According to Mr. Alexander, sales have been increasing. “Towards the end of last year we released a limited edition CasioOak of 50 pieces,” he said. “They sold out within 48 hours. Then, earlier this year, we did a 200-piece limited edition, which sold out even quicker.” In the past year, he said, commissions have increased from around 20 pieces a month to as many as 500 a month, and he expected that figure to double again in 2022.

On Oct. 22, The Dial Artist and IFL Watches were scheduled to introduce two new CasiOak models: a limited edition of 250 pieces called Inferno that Mr. Alexander said was inspired by Richard Mille’s RM26-02 Tourbillon Evil Eye and another model, called Phoenix.

Mr. Alexander has some high-profile customers, including Kei Nishikori, the top-ranked tennis player in Japan. “We couldn’t work out why our gray watches were selling so quickly,” he said. “Without us knowing, Kei had bought one himself, and all of a sudden, he’s at Roland Garros wearing our watch. We reached out to him to say thank you, and he snapped up the Jellyfish, which he then wore to the Olympics.”

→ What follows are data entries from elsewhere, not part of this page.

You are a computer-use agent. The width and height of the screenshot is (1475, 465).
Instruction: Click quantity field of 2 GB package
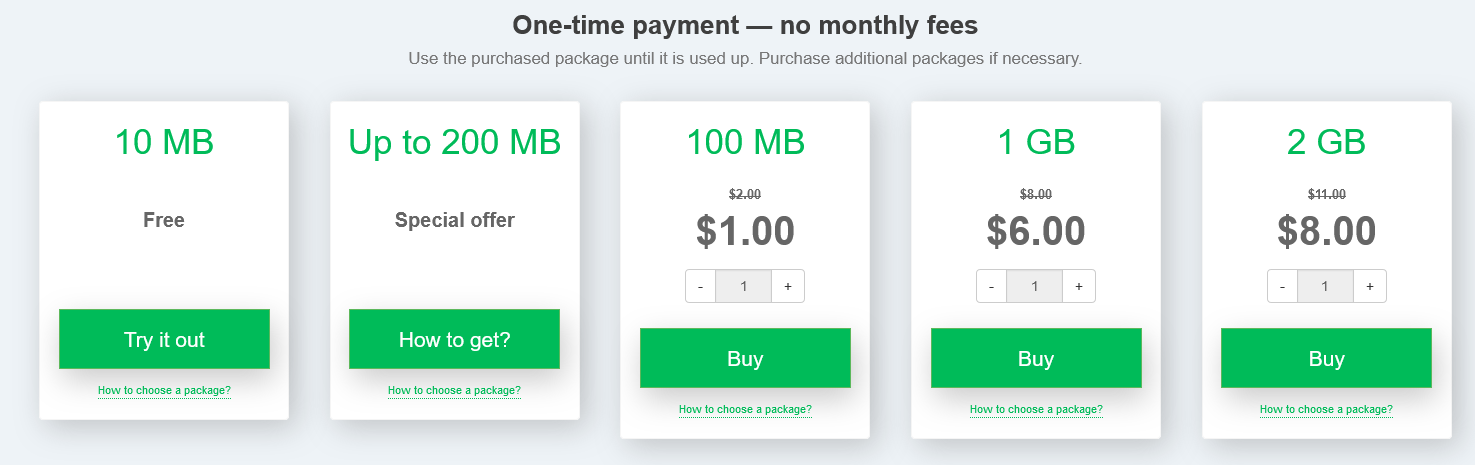tap(1325, 286)
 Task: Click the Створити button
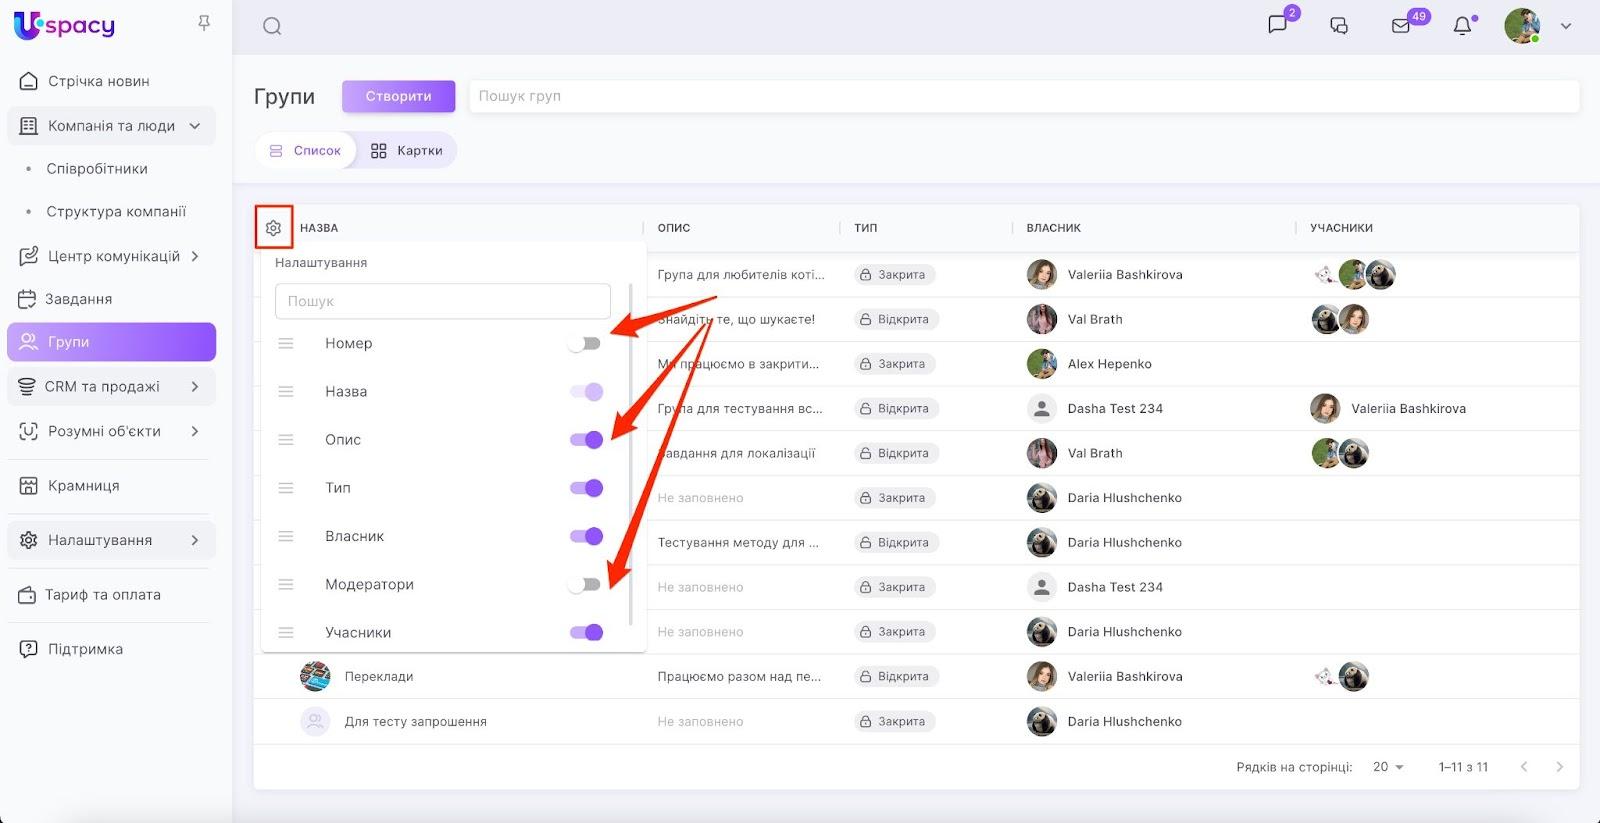398,96
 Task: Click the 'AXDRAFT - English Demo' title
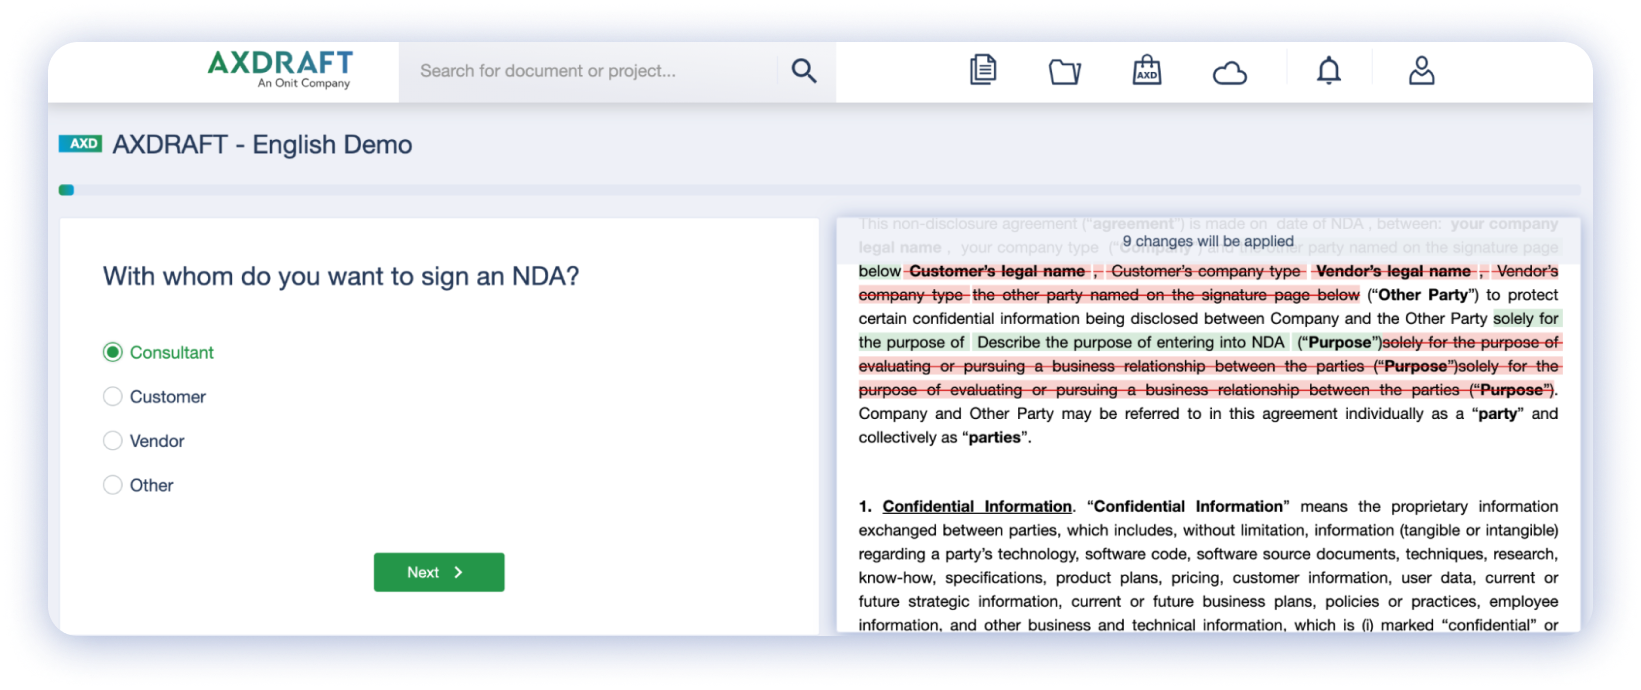(x=262, y=145)
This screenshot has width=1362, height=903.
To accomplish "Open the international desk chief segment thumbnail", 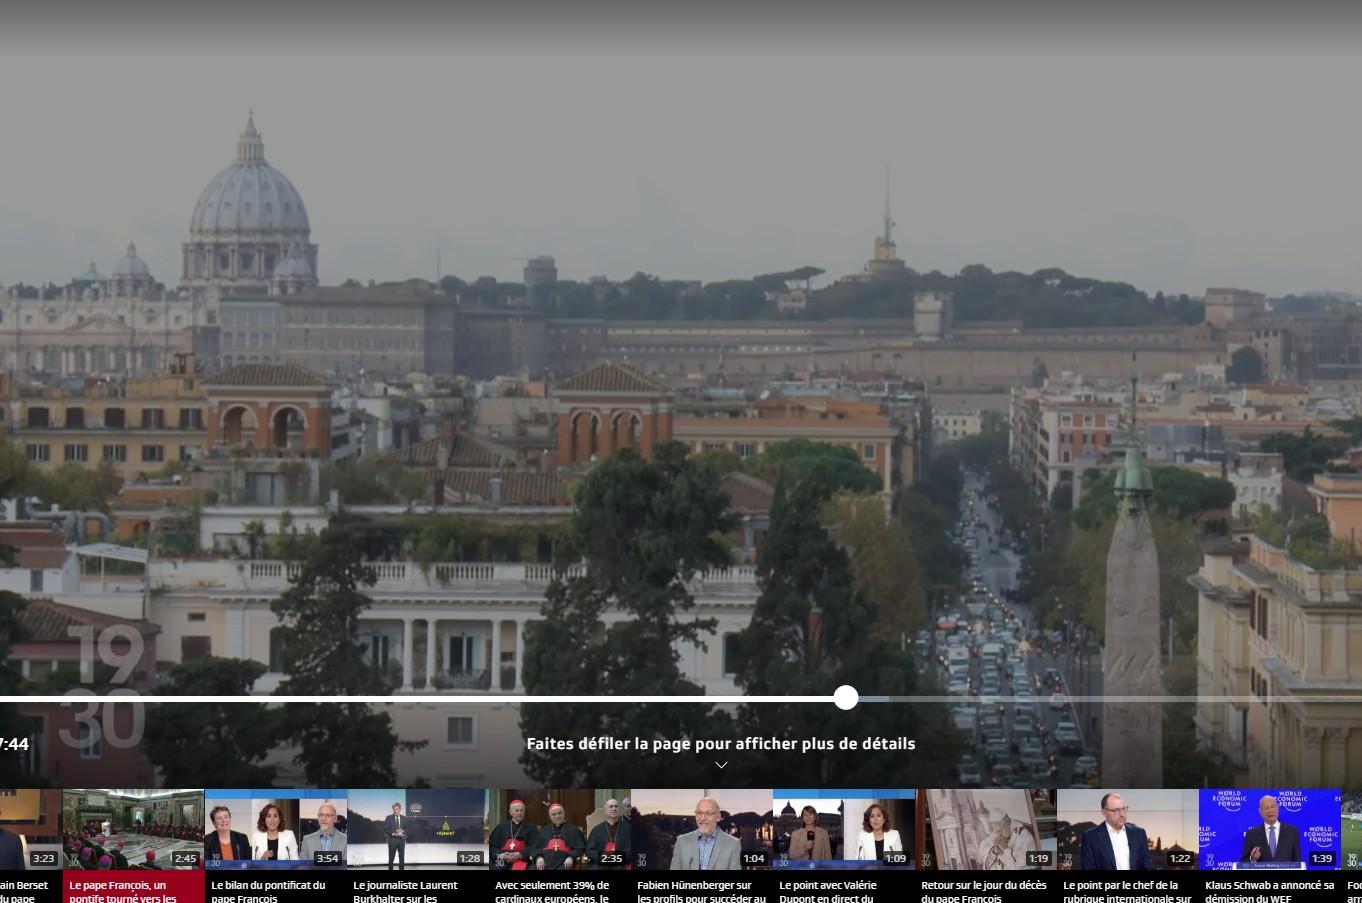I will coord(1127,829).

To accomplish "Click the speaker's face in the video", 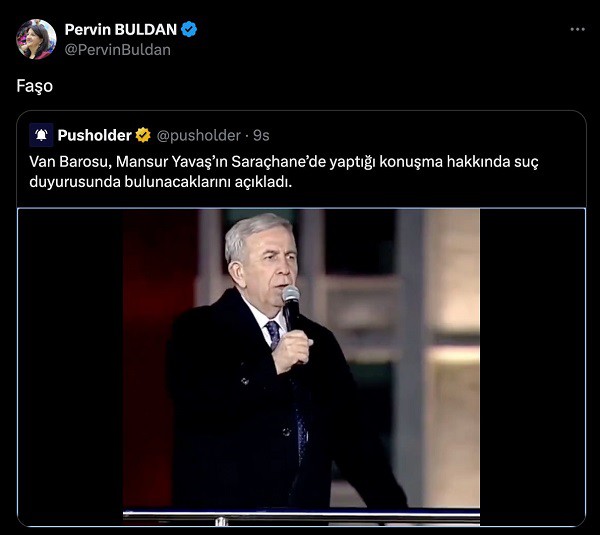I will [x=268, y=264].
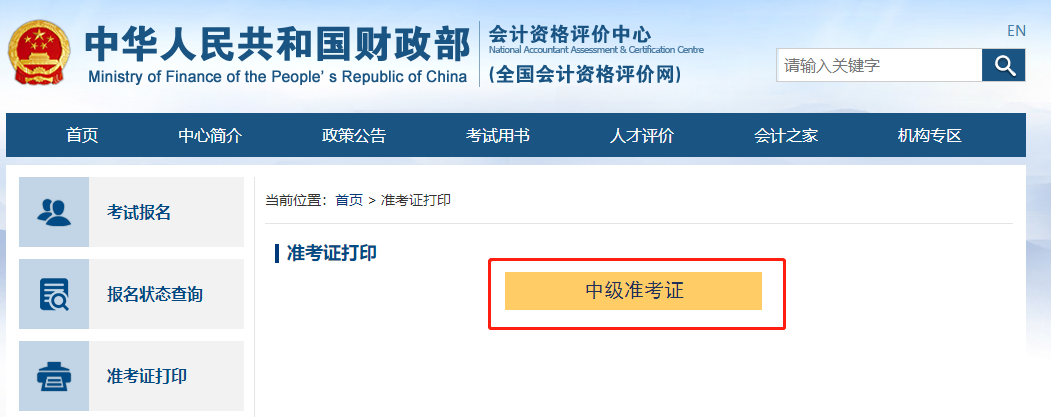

The success of The Dial Artist echoes the current trend for watch personalization. “It’s really hard to create something new in watches, which is why personalization is so popular,” said George Bamford, founder of Bamford Watch Department in London. He made his name customizing Rolexes and now has licenses to customize watches from luxury brands including Bulgari, TAG Heuer and Zenith. “What Chris does gives watch owners access to something unique, and that’s why it works,” he said.

Mr. Alexander said that, despite painting so many dials, he looks forward to doing more. “The joy of what I do is that each dial is unique,” he said. “I haven’t been bored yet and I don’t think I ever will be. It’s a passion, a love.”